Job description and technical requirements:
- Partner with Production, Facilities, Quality Control, Clinical Operations, Product Development and other functions in ensuring high quality products and compliance with current Good Manufacturing Practices (cGMPs) and Good Clinical Practices (GCPs).
- Train junior quality assurance staff and oversee their daily tasks and schedules.
- Prepare and lead regularly scheduled quality meetings with internal stakeholders from other functions.
- Identify, remedy and escalate any gaps or non-compliance with quality and regulatory standards to Associate Director of QA.
- Drive continuous improvement efforts on Quality and cGMP operations.
- Review Polices, Standard Operating Procedures (SOP), Master Batch Records, Forms, Reports, and equivalent documents for compliance to internal procedures and external GxP regulations.
- Oversee the release of Raw Materials and disposition of nonconforming materials.
- Lead the implementation and management of electronic quality management system.
- Manage Quality Systems including, but not limited to change control, document control, training, deviations and CAPA.
- Support and advise cGMP Operation functions on nonconformance investigations, qualification of cGMP equipment and systems, method transfers, and change control.
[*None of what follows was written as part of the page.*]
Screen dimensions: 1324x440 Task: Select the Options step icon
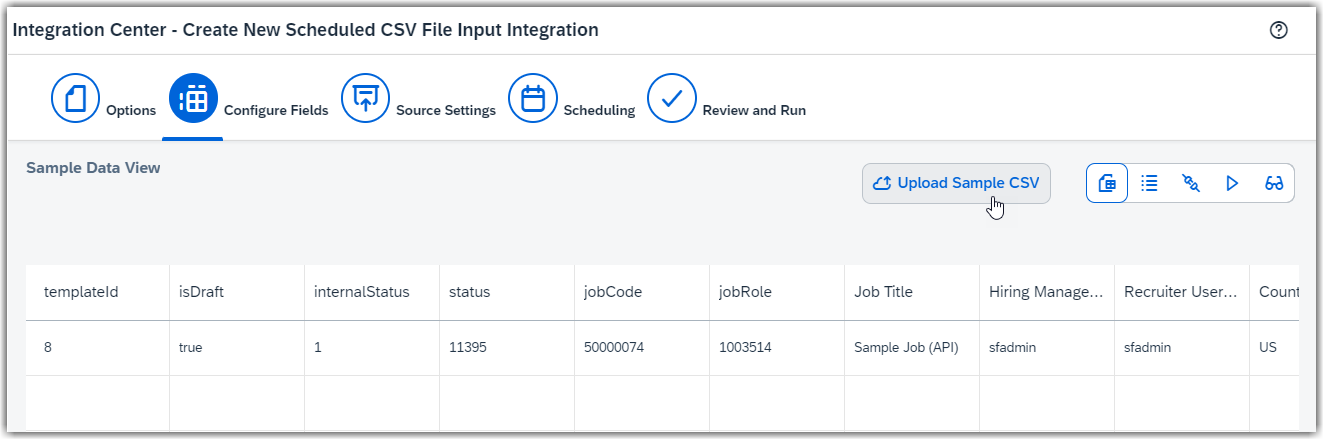pos(76,98)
- Participate in quality risk assessments of internal operations to analyze risk and identify mitigations.
- Assist in the conduct of internal and external audits to ensure cGMP compliance.
- Understand and comply with company standard operating procedures and safety procedures.
- Other duties as assigned.
Qualifications and Experience:
- Prior experience in the biotechnology or pharmaceutical industry is required.
- Must have a Bachelor of Science (BS) degree. Advanced degree is preferred.
- Minimum of 5 years of hands-on experience using quality system processes such as investigations/CAPAs, change control, document management, validation, training, supplier qualification, internal/external audit, material release, batch release/disposition
- Minimum of 5 years of experience in a GXP regulated environment
- Strong technical writing skills including experience authoring QA SOPs
- Strong verbal and written communication skills
- Strong working knowledge in Microsoft Office applications is required
- Must be reliable, organized, detail oriented, and self-motivated
- Strong team-player and able to work well in small groups and independently
This is a full-time position for work in a laboratory environment. Reasonable accommodations may be made to enable individuals with disabilities to perform essential functions. There is little to no travel required of this position, with the exception of required training and possible conference or event attendance.
About Armata Pharmaceuticals, Inc.:
Armata is a clinical-stage biotechnology company focused on the development of precisely targeted bacteriophage therapeutics for the treatment of antibiotic-resistant infections using its proprietary bacteriophage-based technology. Armata is developing and advancing a broad pipeline of natural and synthetic phage candidates, including clinical candidates for Pseudomonas aeruginosa, Staphylococcus aureus, and other pathogens. In addition, in collaboration with Merck, known as MSD outside of the United States and Canada, Armata is developing proprietary synthetic phage candidates to target an undisclosed infectious disease agent. Armata is committed to advancing phage with drug development expertise that spans bench to clinic including in-house phage specific GMP manufacturing.